**** RECORD LIST

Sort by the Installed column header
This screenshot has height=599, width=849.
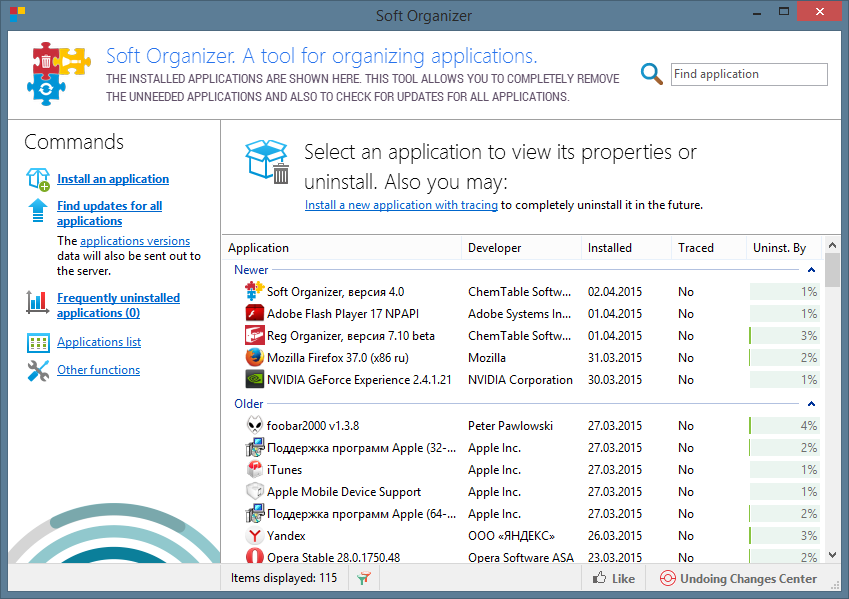(625, 248)
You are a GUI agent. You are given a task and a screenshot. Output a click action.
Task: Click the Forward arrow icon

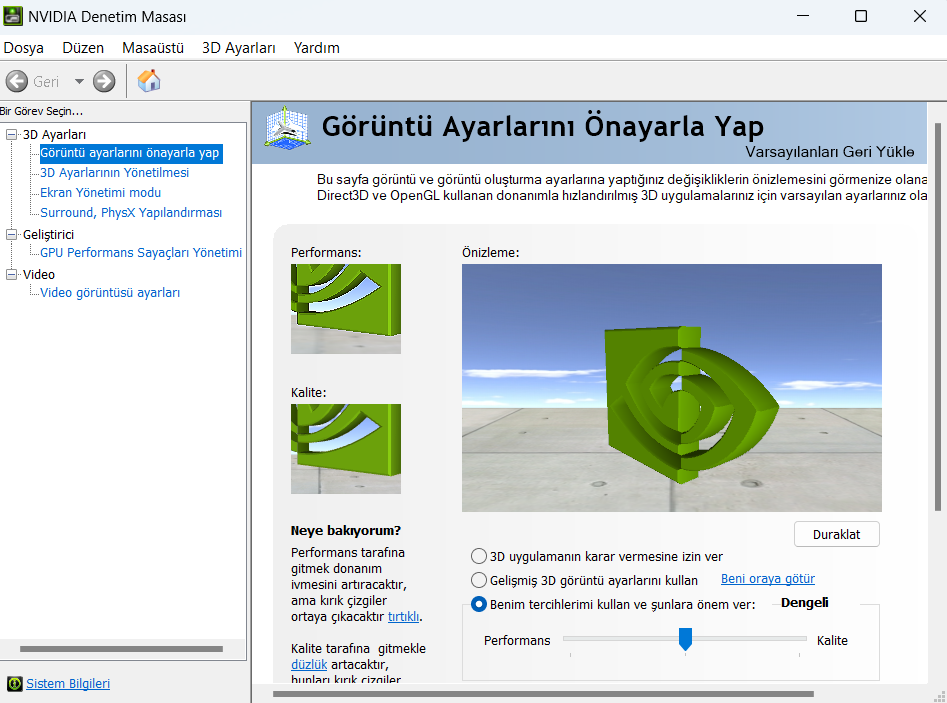pos(104,81)
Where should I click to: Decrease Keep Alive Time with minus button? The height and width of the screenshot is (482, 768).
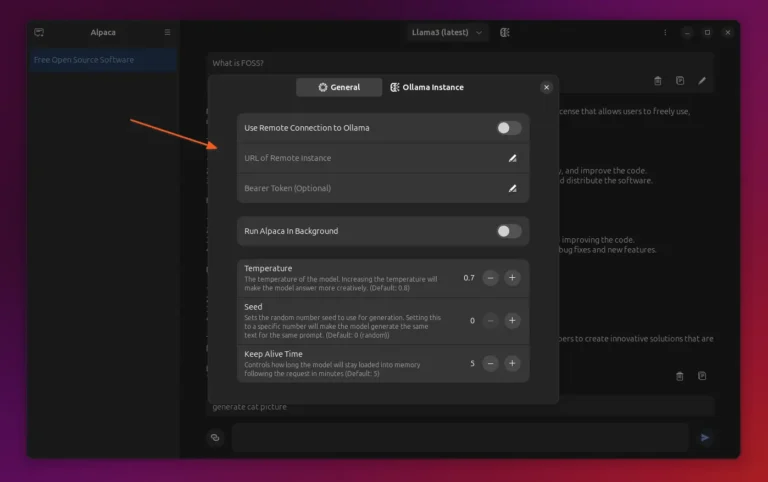(490, 363)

********

[TASK STATEMENT] Update all the entries above by replacing each "screenshot" with "screen capture", leaving every other word unchanged. Omit the pictures from your answer.

[WRITTEN RESPONSE]
Sort by the Installed column header
This screen capture has height=599, width=849.
(625, 248)
You are a GUI agent. You are given a task and a screen capture. Output a click action.
Task: Click the Forward arrow icon

pos(104,81)
Where should I click to: Decrease Keep Alive Time with minus button? The height and width of the screen capture is (482, 768).
(490, 363)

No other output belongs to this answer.